July 30, 2018     About this blog:  click here

What is “Fee For Service” and “Managed Care”?

These might be two of the most important terms you never heard of.

They make a big difference in the world of health care, and especially Medicare.

They describe two very distinct methods of paying medical providers (doctors, hospitals, etc.).  One has been around for a very long time, and the other is relatively newer.   Here’s what they are:

Fee For Service is the older one.  It’s the original way that medical providers had always been paid for their services.   It simply means:  A particular payment is given, at an established price, to the doctor (or other provider) for each service he or she does.

The payment wasn’t always money.  In many rural communities, the payment had often been a chicken, or something else the patient’s family produced on the farm.

With a Fee For Service system, there are several different possibilities as to WHO is coming up with the payment:  The patient himself/herself; the patient’s employer; the government (local, state or federal); or an insurance company; or some combination of these.

The amount that the doctor is paid for a particular service might be the same no matter which of the above are giving the payment.  OR, different payers might have negotiated or set different prices for themselves.

When an insurance company is the payer, that company usually negotiates its payment amount with the medical provider.   If the medical provider is big (like a huge hospital-clinic complex), the provider has a lot of leverage.   If the provider is small (like a one-person doctor office), the provider usually has a “take it or leave it” proposition.

When the government is the payer, the government usually sets the price (with advice from a panel of medical experts), and that is it.  This is how Medicare sets its payment prices, in general – although there is much complexity to it.
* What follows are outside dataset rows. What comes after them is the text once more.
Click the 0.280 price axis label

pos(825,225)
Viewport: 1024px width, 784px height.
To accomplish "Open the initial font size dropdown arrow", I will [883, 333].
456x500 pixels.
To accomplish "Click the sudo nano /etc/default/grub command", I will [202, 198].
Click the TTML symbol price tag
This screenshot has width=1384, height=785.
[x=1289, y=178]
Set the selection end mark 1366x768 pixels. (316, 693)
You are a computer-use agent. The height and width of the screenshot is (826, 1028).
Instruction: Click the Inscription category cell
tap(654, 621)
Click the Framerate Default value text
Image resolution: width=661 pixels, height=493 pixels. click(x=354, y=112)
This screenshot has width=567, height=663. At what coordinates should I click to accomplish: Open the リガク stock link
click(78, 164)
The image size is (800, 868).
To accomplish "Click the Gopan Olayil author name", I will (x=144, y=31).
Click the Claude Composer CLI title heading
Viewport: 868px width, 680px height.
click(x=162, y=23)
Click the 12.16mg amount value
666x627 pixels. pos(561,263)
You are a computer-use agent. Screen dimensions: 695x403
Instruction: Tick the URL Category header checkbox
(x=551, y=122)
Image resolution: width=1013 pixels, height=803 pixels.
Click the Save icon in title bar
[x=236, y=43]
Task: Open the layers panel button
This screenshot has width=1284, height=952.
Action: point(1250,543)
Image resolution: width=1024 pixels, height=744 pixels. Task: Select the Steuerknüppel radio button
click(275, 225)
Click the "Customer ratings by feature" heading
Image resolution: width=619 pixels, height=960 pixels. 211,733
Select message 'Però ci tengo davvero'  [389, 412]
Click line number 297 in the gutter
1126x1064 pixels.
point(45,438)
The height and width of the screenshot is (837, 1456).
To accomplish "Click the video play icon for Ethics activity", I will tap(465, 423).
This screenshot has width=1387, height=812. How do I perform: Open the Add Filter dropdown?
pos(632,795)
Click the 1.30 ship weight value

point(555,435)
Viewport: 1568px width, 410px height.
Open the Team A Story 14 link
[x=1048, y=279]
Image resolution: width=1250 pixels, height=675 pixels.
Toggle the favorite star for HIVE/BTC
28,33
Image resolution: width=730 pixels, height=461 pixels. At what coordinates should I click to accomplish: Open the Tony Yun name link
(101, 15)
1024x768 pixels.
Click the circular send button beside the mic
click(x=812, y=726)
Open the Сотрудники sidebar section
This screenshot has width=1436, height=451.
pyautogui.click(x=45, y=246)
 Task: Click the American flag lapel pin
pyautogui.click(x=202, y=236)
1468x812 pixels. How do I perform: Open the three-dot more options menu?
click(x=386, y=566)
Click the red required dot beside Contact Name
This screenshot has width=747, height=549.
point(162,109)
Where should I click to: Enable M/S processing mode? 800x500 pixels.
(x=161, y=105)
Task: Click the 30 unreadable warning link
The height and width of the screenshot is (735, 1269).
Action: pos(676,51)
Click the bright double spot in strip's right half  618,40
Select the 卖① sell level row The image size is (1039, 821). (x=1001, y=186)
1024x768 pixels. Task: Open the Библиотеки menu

Managed Care, in contrast, is another world. 

Instead of having set prices for each service performed by each medical provider, it is based on having a payment middleman, usually an insurance company.

The middleman (aka “managed care contractor”) is paid a flat amount per month per patient.  The patient, employer, government, or some combination of these pays the monthly amounts.

Out of that money – pooled together for the insurance enrollees – all of the enrollees’ medical bills which are supposed to be covered get paid.

At the end of the year, the managed care insurance company either comes out ahead, or if those flat amounts it was paid wasn’t enough, it comes out behind and has to make up the difference.

It’s also called a “risk contract” because the insurance company can make a profit, but also takes the risk of losing money.

Each insurance company negotiates and sets what it will pay each provider for each service.  These prices are secret.  The Medicare Fee For Service prices, on the other hand, are public.

In general, Medicare pays lower prices to providers than do insurance companies, because Medicare is so big it has much greater leverage.

Fee For Service, and Managed Care, in Medicare

When Medicare was created in 1965, it was on a Fee For Service basis.  But, since it only pays about 80% of medical bills, insurance policies sprang up to supplement Medicare – to pay providers the portion not paid by Medicare.

In the late 1970s and into the 1980s, the insurance industry said to Congress: “You should start up an option for managed care Medicare” – known at the time as Medicare HMOs (Health Maintenance Organizations).

The theory was that Fee For Service Medicare was wasting government money, on the assumption  that doctors were ordering more procedures than needed, in order to make more money.

Therefore, the insurance industry argued, “You should give some of the Medicare money to us, a flat amount per month per person, and we will ‘manage’ that money so it doesn’t get spent on unnecessary care.”

The insurance companies promised Congress that this would save the government money, while still providing good health care.  However, instead of saving money, Managed Care Medicare is costing more per person on average than the original Fee For Service Medicare.

In 2003, the name of these Medicare HMOs was changed to:  Medicare Advantage plans.  The insurance companies push hard to get as many people as possible into these plans, because they generate more profit for them than other kinds of Medicare policies.

There is a policy proposal to turn Medicare into a “premium support” (aka voucher) program, which would greatly expand Managed Care Medicare, and cause much greater cost to enrollees – other than the very healthiest ones.   Congress will be debating whether or not to do this.